Он выходит из ванной и возвращается с наручниками. Защелкивает их у меня на запястьях и поддерживает меня за локоть, когда я перешагиваю через бортик. Вода сначала обжигает, но оказывается идеально теплой, стоит мне только лечь в полный рост.
Наполненная на три четверти водой ванна достаточно глубока, и мне приходится приподнимать подбородок, чтобы не наглотаться мыльных пузырей. Только выключив воду, он, наконец, ослабляет узел галстука и снимает пиджак.
Я слышу, как он возится на кухне – шаги отзываются на кафельном полу, а потом их скрадывает ковер в гостиной. «…Делился тайнами своей души» – голос Криса Крисофферсона заскользил над хлопьями пены. Радио он слушал ради классической музыки, но включил ее в моем присутствии только однажды, поскольку в каком-то давно забытом разговоре я упомянула мимоходом, что мне нравится песня, которая играет, а эта радиостанция как раз моя любимая. Он сказал тогда, что сейчас на других частотах должны передавать не самый известный концерт Вивальди, который он никогда раньше не слышал. «Не стоит даже объяснять, ты что! – запротестовала я. – Это твоя квартира, переключи, конечно!» Он улыбнулся и, подмигнув мне, сказал: «Я знаю», а потом пришел к выводу, что концерт Вивальди был не самый лучший, но все-таки стоил того, чтобы его послушать.
«…Она спасала меня от холода каждую ночь…» Он возвращается с бокалом шабли, опускается на корточки возле бортика и правой рукой подносит бокал к моему подбородку – «…отдал бы каждый будущий день за один вчерашний…» – а другой убирает с поверхности воды пену. Я делаю глоток, и ледяное вино обжигает мне язык. «…Прижимая ее к себе…»

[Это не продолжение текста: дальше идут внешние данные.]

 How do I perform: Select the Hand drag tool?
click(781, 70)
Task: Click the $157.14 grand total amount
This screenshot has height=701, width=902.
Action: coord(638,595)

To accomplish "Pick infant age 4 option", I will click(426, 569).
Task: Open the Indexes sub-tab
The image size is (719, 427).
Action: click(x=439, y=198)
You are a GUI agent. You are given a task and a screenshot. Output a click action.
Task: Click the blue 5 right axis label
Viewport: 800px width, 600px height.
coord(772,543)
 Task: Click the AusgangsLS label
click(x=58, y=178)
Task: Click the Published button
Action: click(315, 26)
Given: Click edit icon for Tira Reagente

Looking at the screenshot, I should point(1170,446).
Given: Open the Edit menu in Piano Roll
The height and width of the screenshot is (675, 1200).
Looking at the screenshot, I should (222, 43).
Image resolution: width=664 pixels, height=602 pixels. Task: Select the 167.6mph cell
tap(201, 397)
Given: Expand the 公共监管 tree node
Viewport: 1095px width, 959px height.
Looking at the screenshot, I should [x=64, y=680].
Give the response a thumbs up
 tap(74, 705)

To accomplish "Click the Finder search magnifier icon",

Он садится на унитаз и одной рукой расстегивает на себе жилет, одновременно делая три больших глотка. «Его зовут Джимми. Судя по акценту, он ирландец. Слышала когда-нибудь, чтобы массажист был ирландцем?» – «Нет», – отвечаю я со смехом. – …Слово свобода означает всего лишь… – «Я думала, что они всегда шведы». – …нечего терять… «Я тоже так думал. Или французы». …Ничто не имеет смысла… «Зачем ты его позвал?» …и за это не надо платить… «Глупый вопрос. Чтобы сплясал для нас на кухонном столе, наверное». …Господи, так легко было быть счастливым… «Ты рассказывала мне как-то про тот массаж» …мне так легко было быть счастливым… «Я подумал, что ты захочешь еще раз».
Я думаю – ну конечно, теперь нужно все время иметь в виду, что стоит мне что-то сказать – все, что угодно, – и он это запомнит. Он слышит каждое мое слово, и к этому непросто привыкнуть: мне редко приходилось встречать таких людей. Мои слова не просто вызывают реакцию или интерес – он сразу делает вывод. Если я зачитала ему вслух кусок рецензии на книгу в «Ньюс-уик», на следующей неделе он пойдет и купит мне эту книгу. Мы можем часами пить и болтать ни о чем в какой-нибудь субботний вечер, и он будет рассказывать о том, как ему было девять и он гостил летом у тети и собирал чернику, и я скажу что-нибудь вроде: «Черника. Черника – это прекрасно», и будет уже за полночь, когда он выйдет купить газету и вернется полчаса спустя с «Таймс» в одной руке и пакетом в другой, а в пакете – коробочка черники. Он вымоет ее, высушит и очистит от листочков, пока я буду читать раздел «Досуг», потом выльет литр сливок в салатную миску и гигантскими пригоршнями накидает туда черники и будет кормить меня, пока я не скажу, что еще одна ложка, и меня стошнит. Он улыбнется тогда и доест последние несколько ягод, плавающих в сливках. А когда я наконец спрошу, где, черт возьми, он достал чернику в такое время, он ответит с серьезным видом, что вырастил ее на углу Шестой и Гринвич, а потом с громким хлюпаньем допьет сливки, опрокидывая миску обеими руками.